(Collected data)
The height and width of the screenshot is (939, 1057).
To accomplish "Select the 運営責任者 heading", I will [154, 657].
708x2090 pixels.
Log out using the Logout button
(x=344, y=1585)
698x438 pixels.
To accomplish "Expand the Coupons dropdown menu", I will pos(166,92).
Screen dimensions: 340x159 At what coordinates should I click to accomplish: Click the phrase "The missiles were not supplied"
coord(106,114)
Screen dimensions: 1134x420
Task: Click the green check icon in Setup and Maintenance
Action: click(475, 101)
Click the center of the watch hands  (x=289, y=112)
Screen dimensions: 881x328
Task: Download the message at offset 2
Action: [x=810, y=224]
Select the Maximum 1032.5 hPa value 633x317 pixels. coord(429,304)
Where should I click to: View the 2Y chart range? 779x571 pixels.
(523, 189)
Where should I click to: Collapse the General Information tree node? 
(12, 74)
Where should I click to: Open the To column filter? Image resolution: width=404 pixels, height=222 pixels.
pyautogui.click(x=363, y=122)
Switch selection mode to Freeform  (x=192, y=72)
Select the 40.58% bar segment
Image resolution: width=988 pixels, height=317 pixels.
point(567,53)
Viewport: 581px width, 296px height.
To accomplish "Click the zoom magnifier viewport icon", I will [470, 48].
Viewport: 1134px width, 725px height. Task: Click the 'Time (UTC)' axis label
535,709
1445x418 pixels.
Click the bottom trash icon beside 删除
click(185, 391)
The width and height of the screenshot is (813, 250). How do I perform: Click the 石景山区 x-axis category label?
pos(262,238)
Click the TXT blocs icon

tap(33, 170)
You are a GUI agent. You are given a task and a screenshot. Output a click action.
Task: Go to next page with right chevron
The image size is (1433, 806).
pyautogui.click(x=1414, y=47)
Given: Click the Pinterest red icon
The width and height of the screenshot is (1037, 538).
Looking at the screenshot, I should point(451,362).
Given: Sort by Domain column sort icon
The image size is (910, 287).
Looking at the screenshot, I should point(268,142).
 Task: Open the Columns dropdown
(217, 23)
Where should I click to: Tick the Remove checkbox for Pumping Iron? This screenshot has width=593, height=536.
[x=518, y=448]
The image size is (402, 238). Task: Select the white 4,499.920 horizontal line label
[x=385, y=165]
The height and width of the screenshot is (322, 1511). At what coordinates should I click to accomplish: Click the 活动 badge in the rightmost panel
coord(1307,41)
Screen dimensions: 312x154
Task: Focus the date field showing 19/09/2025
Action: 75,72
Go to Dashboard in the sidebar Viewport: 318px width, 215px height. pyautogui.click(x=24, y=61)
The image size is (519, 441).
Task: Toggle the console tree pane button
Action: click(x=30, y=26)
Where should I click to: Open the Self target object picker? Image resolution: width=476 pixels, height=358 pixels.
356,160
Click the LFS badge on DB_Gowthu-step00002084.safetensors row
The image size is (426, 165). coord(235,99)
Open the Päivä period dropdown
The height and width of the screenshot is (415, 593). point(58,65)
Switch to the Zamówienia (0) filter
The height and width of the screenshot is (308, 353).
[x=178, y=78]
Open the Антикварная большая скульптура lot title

> _Exercise prompt_:
If a line of the records above holds the word "will", show it.

> _Answer below_:
To accomplish "Select the 運営責任者 heading", I will [154, 657].
To accomplish "Expand the Coupons dropdown menu", I will pos(166,92).
To accomplish "Click the zoom magnifier viewport icon", I will [470, 48].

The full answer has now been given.